GREENSBORO, N.C. ——Durand Scott slumped back in a chair in the Miami locker room, still as a statue, his warmup jacket draped over his head and face. He already had attempted to explain the inexplicable, describe the indescribable.
Left alone finally, he retreated into the narrow, quiet darkness where disappointment lingers and results never change.
Twenty-four hours earlier, Scott and his Miami Hurricanes teammates were joyous after a Virginia collapse in the final 30 seconds of regulation propelled them to an overtime victory in the ACC tournament.
On Friday afternoon, the Hurricanes were on the opposite end after North Carolina erased a 16-point deficit in the final seven-plus minutes and pulled out a buzzer-beating 61-59 win in an ACC tournament quarterfinal.
"I feel horrible," Scott said minutes afterward. "I wanted to win. That's it."
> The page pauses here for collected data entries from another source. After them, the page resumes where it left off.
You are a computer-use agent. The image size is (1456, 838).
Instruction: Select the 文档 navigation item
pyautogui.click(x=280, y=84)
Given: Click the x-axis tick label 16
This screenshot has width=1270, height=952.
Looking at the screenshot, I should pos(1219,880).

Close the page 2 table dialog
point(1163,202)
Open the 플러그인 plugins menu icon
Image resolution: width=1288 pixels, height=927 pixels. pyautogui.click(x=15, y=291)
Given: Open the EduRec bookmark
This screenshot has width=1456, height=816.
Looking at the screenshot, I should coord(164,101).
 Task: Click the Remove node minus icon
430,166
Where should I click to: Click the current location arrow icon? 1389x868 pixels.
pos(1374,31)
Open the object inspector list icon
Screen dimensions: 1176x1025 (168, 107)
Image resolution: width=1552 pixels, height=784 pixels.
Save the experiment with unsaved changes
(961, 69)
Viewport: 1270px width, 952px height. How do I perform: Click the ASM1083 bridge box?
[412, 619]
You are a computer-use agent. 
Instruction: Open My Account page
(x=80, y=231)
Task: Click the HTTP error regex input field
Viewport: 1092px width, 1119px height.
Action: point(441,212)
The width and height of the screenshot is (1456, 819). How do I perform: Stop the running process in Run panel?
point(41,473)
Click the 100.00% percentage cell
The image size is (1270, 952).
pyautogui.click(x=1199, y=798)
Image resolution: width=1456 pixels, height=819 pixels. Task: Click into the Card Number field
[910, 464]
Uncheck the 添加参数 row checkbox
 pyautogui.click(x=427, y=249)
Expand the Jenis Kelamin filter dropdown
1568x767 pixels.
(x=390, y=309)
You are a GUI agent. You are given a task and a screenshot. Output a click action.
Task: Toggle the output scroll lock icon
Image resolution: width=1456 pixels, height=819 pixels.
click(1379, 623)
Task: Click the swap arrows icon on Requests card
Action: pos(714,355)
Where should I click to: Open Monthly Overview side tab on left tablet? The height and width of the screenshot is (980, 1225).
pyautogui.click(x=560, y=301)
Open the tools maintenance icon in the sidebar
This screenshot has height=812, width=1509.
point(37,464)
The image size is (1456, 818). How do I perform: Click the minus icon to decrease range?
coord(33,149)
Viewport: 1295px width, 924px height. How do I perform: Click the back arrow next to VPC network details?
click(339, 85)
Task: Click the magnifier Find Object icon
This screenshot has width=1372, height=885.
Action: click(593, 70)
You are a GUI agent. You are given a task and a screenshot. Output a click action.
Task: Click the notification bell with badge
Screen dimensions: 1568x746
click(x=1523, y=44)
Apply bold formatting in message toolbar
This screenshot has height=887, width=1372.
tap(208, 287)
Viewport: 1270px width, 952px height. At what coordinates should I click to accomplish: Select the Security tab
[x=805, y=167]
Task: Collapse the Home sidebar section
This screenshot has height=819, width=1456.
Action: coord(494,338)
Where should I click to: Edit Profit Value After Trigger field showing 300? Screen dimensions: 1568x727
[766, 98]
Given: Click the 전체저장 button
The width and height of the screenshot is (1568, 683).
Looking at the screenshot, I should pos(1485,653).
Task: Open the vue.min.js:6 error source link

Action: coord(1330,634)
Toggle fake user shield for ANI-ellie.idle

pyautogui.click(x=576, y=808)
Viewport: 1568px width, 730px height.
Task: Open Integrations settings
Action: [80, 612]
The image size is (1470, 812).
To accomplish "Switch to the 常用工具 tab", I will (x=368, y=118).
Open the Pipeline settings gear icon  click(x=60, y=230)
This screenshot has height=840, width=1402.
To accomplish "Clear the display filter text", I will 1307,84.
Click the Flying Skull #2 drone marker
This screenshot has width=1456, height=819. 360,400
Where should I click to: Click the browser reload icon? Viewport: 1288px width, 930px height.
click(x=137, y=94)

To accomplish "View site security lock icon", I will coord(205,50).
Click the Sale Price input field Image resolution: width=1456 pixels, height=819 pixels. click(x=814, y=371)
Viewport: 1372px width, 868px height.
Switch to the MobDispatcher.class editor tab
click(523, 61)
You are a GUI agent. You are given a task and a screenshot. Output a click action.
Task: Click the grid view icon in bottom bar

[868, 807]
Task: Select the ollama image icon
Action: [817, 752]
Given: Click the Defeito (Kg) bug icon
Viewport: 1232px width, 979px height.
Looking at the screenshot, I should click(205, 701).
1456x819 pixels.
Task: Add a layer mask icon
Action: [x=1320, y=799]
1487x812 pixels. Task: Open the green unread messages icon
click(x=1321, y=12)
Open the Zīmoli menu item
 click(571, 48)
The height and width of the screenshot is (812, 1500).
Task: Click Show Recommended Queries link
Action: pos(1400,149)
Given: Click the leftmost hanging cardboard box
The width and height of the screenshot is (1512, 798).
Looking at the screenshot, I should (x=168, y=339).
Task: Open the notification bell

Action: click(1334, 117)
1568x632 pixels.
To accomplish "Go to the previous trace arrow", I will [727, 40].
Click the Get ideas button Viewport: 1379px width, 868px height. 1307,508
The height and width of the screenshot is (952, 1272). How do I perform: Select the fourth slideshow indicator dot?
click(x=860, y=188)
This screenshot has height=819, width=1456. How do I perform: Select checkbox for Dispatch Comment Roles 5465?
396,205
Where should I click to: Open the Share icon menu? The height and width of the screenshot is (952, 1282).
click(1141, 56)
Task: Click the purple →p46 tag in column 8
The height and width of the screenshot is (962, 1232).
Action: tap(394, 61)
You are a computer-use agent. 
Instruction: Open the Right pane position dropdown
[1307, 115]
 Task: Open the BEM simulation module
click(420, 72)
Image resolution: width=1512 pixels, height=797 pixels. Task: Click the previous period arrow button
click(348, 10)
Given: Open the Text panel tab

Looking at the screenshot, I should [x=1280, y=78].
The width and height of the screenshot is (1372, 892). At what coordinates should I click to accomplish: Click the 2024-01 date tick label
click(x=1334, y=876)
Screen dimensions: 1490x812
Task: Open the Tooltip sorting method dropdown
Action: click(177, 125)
Tyler Zeller's layup at the buzzer off of a pretty feed from Kendall Marshall was Carolina's only lead in a game that Miami controlled for the first 34 minutes.
"It's terrible, man," said 'Canes' guard Malcolm Grant, who led the Hurricanes with 16 points. "You play your heart out, and then for it to come down to that, and they beat us on last-second layup. It's been happening to us all year and then it happened again."
Some will portray Miami's loss Friday as the equivalent of Virginia's epic giveaway one day earlier, but that isn't quite accurate.
The Cavaliers squandered a 10-point lead in the final 40 seconds of regulation. They missed late free throws and committed four turnovers in the final 21 seconds to permit the Hurricanes to come from behind and send it into overtime.
North Carolina won Friday's game at least as much as Miami lost it. Certainly, Grant missed a couple of free throws in the closing minutes, and Adrian Thomas fumbled a Grant pass out of bounds with the score tied at 59 with 18.6 seconds remaining.
But Leslie McDonald (11 points) and Marshall ignited a perimeter shooting barrage that got the Tar Heels — and the overwhelmingly pro-Carolina crowd — back into the game.
"We just tried to keep them out of the paint," Scott said. "I think we did that for the most part. That's where they struggled. They were kind of in a funk, shooting, and they finally got it going — at the wrong time for us and the right time for them."
While Carolina found its offensive rhythm, the Hurricanes lost theirs. Comfortable and confident shooters for the first 34 minutes, they missed 10 of their final 11 shots from the field.
"We missed some wide-open shots," Miami coach Frank Haith said. "We took some ill-advised shots, but we didn't turn the ball over that much. I think we were still getting (shots), we just weren't taking good shots.
"I thought we had some drives to the basket and Reggie (Johnson) had some balls in the post. We missed some bunnies around the hoop. That was part of it. You've got to make those plays."
Friday's game recalled a January stretch in which the Hurricanes lost four consecutive games by a total of 11 points. One of those was a 74-71 loss to Carolina, in which freshman Harrison Barnes hit the game-winning 3-pointer with 6.6 seconds remaining.
Haith said he expected the Heels to go to Barnes (18 points) again in the closing seconds. Instead, Marshall used a screen near the top of the key, drove down the right side of the lane and fed Zeller with a pretty wrap-around pass as the Hurricanes' Johnson slid over to help on defense.
Zeller got the ball out of his left hand and up on the glass as the buzzer sounded.
"We should be playing (Saturday)," Grant said. "There's no reason why we should have lost that game, but we've got to live with it."